> **Directions**
Every entry must be echoed exactly.

> **Material for this task**
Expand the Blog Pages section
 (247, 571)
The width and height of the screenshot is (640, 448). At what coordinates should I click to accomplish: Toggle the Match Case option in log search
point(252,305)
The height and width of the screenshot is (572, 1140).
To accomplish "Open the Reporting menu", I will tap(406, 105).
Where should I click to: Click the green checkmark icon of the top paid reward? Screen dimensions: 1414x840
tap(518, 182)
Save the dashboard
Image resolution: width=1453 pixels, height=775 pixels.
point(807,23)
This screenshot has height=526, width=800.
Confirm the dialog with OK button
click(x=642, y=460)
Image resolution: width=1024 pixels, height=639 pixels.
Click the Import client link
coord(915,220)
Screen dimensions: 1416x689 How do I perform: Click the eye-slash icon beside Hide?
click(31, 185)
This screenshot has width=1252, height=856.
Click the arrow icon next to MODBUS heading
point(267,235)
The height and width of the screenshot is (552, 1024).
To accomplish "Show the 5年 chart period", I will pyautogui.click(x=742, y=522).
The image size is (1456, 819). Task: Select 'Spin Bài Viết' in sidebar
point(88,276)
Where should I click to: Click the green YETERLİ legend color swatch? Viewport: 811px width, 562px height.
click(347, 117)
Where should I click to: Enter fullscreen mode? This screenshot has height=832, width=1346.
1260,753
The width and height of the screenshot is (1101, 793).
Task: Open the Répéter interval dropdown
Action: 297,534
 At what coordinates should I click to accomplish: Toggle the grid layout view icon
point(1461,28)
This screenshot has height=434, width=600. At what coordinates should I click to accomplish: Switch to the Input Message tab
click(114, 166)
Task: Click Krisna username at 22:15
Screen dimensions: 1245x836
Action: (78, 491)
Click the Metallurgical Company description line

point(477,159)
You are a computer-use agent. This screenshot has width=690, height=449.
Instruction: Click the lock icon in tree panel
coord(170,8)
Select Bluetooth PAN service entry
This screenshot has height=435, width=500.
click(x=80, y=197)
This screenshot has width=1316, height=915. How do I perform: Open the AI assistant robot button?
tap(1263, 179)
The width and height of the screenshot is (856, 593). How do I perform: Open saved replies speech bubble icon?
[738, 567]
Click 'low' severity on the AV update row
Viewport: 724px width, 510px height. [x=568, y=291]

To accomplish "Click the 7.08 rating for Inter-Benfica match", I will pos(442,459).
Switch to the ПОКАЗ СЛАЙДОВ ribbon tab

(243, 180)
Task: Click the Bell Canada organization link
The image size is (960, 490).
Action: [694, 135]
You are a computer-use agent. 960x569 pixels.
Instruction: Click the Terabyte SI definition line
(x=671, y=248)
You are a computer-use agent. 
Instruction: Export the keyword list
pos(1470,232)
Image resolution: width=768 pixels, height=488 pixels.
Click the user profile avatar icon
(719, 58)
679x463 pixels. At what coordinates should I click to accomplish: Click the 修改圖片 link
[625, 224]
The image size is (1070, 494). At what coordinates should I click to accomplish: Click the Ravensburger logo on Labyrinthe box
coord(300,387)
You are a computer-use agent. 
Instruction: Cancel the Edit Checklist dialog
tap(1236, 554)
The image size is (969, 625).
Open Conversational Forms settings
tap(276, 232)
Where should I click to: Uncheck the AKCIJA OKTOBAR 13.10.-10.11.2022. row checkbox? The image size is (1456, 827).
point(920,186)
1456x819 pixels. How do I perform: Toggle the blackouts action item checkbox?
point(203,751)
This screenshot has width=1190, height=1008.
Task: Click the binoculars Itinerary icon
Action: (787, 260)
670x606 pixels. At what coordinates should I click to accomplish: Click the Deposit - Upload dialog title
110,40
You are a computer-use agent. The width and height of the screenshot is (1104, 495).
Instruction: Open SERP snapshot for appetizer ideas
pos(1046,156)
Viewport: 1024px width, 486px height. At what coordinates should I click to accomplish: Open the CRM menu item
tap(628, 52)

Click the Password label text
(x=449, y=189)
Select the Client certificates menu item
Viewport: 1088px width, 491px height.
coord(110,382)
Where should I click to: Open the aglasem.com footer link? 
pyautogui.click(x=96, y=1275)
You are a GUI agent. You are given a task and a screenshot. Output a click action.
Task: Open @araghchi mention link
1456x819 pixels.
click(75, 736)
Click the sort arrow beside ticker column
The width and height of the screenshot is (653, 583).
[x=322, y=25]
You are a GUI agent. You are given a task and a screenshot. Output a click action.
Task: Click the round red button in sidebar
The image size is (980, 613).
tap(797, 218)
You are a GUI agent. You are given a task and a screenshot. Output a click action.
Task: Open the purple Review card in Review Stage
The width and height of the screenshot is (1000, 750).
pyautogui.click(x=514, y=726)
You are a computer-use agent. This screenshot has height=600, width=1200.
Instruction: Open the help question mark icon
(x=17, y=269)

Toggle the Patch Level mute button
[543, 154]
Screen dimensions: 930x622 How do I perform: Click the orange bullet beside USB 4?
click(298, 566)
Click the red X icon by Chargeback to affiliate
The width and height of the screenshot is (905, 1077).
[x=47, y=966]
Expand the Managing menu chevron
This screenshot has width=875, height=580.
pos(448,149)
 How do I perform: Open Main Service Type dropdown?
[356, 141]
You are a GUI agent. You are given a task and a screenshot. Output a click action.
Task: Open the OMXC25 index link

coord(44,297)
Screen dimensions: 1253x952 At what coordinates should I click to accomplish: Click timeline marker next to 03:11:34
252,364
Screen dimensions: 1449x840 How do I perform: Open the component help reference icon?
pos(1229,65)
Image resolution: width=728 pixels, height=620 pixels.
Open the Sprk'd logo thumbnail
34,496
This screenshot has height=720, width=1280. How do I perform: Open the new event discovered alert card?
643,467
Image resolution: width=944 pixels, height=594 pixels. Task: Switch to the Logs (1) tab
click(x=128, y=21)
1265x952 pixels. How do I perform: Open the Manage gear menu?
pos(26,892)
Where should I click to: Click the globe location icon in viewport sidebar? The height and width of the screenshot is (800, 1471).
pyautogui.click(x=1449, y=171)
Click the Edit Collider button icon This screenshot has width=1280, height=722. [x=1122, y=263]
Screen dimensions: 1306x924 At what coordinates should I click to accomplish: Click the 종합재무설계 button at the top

> **Completed exercise**
Expand the Blog Pages section
 (247, 571)
The width and height of the screenshot is (640, 448). At what coordinates should I click to accomplish: Toggle the Match Case option in log search
point(252,305)
The height and width of the screenshot is (572, 1140).
To accomplish "Open the Reporting menu", I will tap(406, 105).
Where should I click to: Click the green checkmark icon of the top paid reward? Screen dimensions: 1414x840
tap(518, 182)
Save the dashboard
Image resolution: width=1453 pixels, height=775 pixels.
point(807,23)
This screenshot has height=526, width=800.
Confirm the dialog with OK button
click(x=642, y=460)
Image resolution: width=1024 pixels, height=639 pixels.
Click the Import client link
coord(915,220)
Screen dimensions: 1416x689 How do I perform: Click the eye-slash icon beside Hide?
click(31, 185)
This screenshot has width=1252, height=856.
Click the arrow icon next to MODBUS heading
point(267,235)
The height and width of the screenshot is (552, 1024).
To accomplish "Show the 5年 chart period", I will pyautogui.click(x=742, y=522).
The image size is (1456, 819). Task: Select 'Spin Bài Viết' in sidebar
point(88,276)
Where should I click to: Click the green YETERLİ legend color swatch? Viewport: 811px width, 562px height.
click(347, 117)
Where should I click to: Enter fullscreen mode? This screenshot has height=832, width=1346.
1260,753
The width and height of the screenshot is (1101, 793).
Task: Open the Répéter interval dropdown
Action: 297,534
 At what coordinates should I click to accomplish: Toggle the grid layout view icon
point(1461,28)
This screenshot has height=434, width=600. At what coordinates should I click to accomplish: Switch to the Input Message tab
click(114, 166)
Task: Click Krisna username at 22:15
Screen dimensions: 1245x836
Action: (78, 491)
Click the Metallurgical Company description line

point(477,159)
You are a computer-use agent. This screenshot has width=690, height=449.
Instruction: Click the lock icon in tree panel
coord(170,8)
Select Bluetooth PAN service entry
This screenshot has height=435, width=500.
click(x=80, y=197)
This screenshot has width=1316, height=915. How do I perform: Open the AI assistant robot button?
tap(1263, 179)
The width and height of the screenshot is (856, 593). How do I perform: Open saved replies speech bubble icon?
[738, 567]
Click 'low' severity on the AV update row
Viewport: 724px width, 510px height. [x=568, y=291]

To accomplish "Click the 7.08 rating for Inter-Benfica match", I will pos(442,459).
Switch to the ПОКАЗ СЛАЙДОВ ribbon tab

(243, 180)
Task: Click the Bell Canada organization link
The image size is (960, 490).
Action: [694, 135]
You are a computer-use agent. 960x569 pixels.
Instruction: Click the Terabyte SI definition line
(x=671, y=248)
You are a computer-use agent. 
Instruction: Export the keyword list
pos(1470,232)
Image resolution: width=768 pixels, height=488 pixels.
Click the user profile avatar icon
(719, 58)
679x463 pixels. At what coordinates should I click to accomplish: Click the 修改圖片 link
[625, 224]
The image size is (1070, 494). At what coordinates should I click to accomplish: Click the Ravensburger logo on Labyrinthe box
coord(300,387)
You are a computer-use agent. 
Instruction: Cancel the Edit Checklist dialog
tap(1236, 554)
The image size is (969, 625).
Open Conversational Forms settings
tap(276, 232)
Where should I click to: Uncheck the AKCIJA OKTOBAR 13.10.-10.11.2022. row checkbox? The image size is (1456, 827).
point(920,186)
1456x819 pixels. How do I perform: Toggle the blackouts action item checkbox?
point(203,751)
This screenshot has width=1190, height=1008.
Task: Click the binoculars Itinerary icon
Action: (787, 260)
670x606 pixels. At what coordinates should I click to accomplish: Click the Deposit - Upload dialog title
110,40
You are a computer-use agent. The width and height of the screenshot is (1104, 495).
Instruction: Open SERP snapshot for appetizer ideas
pos(1046,156)
Viewport: 1024px width, 486px height. At what coordinates should I click to accomplish: Open the CRM menu item
tap(628, 52)

Click the Password label text
(x=449, y=189)
Select the Client certificates menu item
Viewport: 1088px width, 491px height.
coord(110,382)
Where should I click to: Open the aglasem.com footer link? 
pyautogui.click(x=96, y=1275)
You are a GUI agent. You are given a task and a screenshot. Output a click action.
Task: Open @araghchi mention link
1456x819 pixels.
click(75, 736)
Click the sort arrow beside ticker column
The width and height of the screenshot is (653, 583).
[x=322, y=25]
You are a GUI agent. You are given a task and a screenshot. Output a click action.
Task: Click the round red button in sidebar
The image size is (980, 613).
tap(797, 218)
You are a GUI agent. You are given a task and a screenshot. Output a click action.
Task: Open the purple Review card in Review Stage
The width and height of the screenshot is (1000, 750).
pyautogui.click(x=514, y=726)
You are a computer-use agent. This screenshot has height=600, width=1200.
Instruction: Open the help question mark icon
(x=17, y=269)

Toggle the Patch Level mute button
[543, 154]
Screen dimensions: 930x622 How do I perform: Click the orange bullet beside USB 4?
click(298, 566)
Click the red X icon by Chargeback to affiliate
The width and height of the screenshot is (905, 1077).
[x=47, y=966]
Expand the Managing menu chevron
This screenshot has width=875, height=580.
pos(448,149)
 How do I perform: Open Main Service Type dropdown?
[356, 141]
You are a GUI agent. You are given a task and a screenshot. Output a click action.
Task: Open the OMXC25 index link

coord(44,297)
Screen dimensions: 1253x952 At what coordinates should I click to accomplish: Click timeline marker next to 03:11:34
252,364
Screen dimensions: 1449x840 How do I perform: Open the component help reference icon?
pos(1229,65)
Image resolution: width=728 pixels, height=620 pixels.
Open the Sprk'd logo thumbnail
34,496
This screenshot has height=720, width=1280. How do I perform: Open the new event discovered alert card?
643,467
Image resolution: width=944 pixels, height=594 pixels. Task: Switch to the Logs (1) tab
click(x=128, y=21)
1265x952 pixels. How do I perform: Open the Manage gear menu?
pos(26,892)
Where should I click to: Click the globe location icon in viewport sidebar? The height and width of the screenshot is (800, 1471).
pyautogui.click(x=1449, y=171)
Click the Edit Collider button icon This screenshot has width=1280, height=722. [x=1122, y=263]
Screen dimensions: 1306x924 At what coordinates should I click to accomplish: Click the 종합재무설계 button at the top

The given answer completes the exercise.